** Text block **
Content starts
From the Journals

Inflammatory profiles impact major depressive disorder


 

FROM PSYCHIATRY RESEARCH

Early onset of disease in patients with major depressive disorder may be linked to a specific inflammatory profile, based on data from 234 individuals.

Major depressive disorder (MDD) remains common, and evidence suggests that it is increasing among younger individuals, but data on early-onset MDD in adults are limited, Ana Paula Anzolin, a graduate student at the Universidade Federal do Rio Grande do Sul, Porto Alegre, Brazil, and colleagues wrote.

Although previous studies have shown abnormal cytokine production in patients with MDD, the impact of inflammation on MDD and disease onset and progression remains unclear, they said.
Content ends
** Extracted information **
Content starts
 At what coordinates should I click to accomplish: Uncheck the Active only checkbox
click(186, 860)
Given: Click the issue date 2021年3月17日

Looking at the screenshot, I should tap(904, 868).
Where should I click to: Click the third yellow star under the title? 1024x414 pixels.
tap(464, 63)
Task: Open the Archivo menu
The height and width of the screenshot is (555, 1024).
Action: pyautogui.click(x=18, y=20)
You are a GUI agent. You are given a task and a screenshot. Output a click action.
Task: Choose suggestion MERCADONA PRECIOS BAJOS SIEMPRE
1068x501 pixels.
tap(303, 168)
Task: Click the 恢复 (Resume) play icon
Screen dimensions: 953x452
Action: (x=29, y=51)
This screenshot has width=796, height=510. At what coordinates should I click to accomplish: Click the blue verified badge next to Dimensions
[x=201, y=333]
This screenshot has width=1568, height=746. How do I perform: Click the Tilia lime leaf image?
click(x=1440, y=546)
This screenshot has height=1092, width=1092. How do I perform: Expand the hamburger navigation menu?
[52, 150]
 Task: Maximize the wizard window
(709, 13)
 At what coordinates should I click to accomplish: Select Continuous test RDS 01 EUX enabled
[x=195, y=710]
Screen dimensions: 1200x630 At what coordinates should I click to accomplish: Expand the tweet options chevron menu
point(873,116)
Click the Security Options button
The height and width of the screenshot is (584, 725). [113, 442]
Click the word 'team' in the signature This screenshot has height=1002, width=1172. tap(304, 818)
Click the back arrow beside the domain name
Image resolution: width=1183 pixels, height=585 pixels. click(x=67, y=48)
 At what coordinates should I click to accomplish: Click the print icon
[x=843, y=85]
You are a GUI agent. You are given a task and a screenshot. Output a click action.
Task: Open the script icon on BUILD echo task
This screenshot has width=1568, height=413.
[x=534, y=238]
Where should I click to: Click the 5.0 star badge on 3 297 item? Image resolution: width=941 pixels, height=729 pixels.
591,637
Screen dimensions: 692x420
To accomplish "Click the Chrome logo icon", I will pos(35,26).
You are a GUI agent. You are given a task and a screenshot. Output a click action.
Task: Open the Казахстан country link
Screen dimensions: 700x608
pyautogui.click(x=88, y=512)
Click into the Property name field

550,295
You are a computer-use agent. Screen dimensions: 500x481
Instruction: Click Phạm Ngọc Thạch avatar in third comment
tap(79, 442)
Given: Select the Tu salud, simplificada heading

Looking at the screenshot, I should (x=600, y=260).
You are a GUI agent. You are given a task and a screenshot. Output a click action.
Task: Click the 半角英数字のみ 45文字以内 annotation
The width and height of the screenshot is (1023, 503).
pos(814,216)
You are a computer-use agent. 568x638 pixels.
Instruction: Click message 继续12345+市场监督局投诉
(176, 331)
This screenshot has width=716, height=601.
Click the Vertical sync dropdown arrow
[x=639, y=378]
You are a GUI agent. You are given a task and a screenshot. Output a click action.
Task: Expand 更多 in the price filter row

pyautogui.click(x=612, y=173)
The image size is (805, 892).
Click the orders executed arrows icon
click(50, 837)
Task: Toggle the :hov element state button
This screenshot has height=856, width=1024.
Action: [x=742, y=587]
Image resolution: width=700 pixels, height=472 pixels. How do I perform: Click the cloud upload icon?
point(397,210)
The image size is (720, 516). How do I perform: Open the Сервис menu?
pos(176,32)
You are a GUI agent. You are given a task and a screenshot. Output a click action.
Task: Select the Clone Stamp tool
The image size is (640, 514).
Content ends
** About this task **
Continue the article on inflammatory profiles in major depressive disorder, starting after its last sentence. The items come from a different source than the article.

** Task response **
In a study published in Psychiatry Research, the authors identified outpatients aged 18-85 years with confirmed MDD and scores of at least 8 on the HAM-D scale who were undergoing treatment at a single center. Early onset was defined as a diagnosis of MDD before age 30 years (99 patients) and late onset was defined as a diagnosis at age 30 years and older (135 patients). The researchers measured levels of interleukin-6, IL-1 beta, IL-10, and tumor necrosis factor alpha (TNF-alpha).

Overall, the level of cytokine profiles in early- versus late-onset disease was significantly higher for IL-1B and TNF-alpha (P < .001 for both). The significant difference between early- and late-onset disease remained regardless of comorbidity with autoimmune diseases, the researchers noted.

IL-6 levels were higher in the early-onset group and IL-10 levels were higher in the late-onset group, but these differences were not significant.

“We believe these findings provide a hint that early-onset MDD may be a particular subtype in which the proinflammatory state plays a greater role than in late-onset MDD,” the researchers wrote.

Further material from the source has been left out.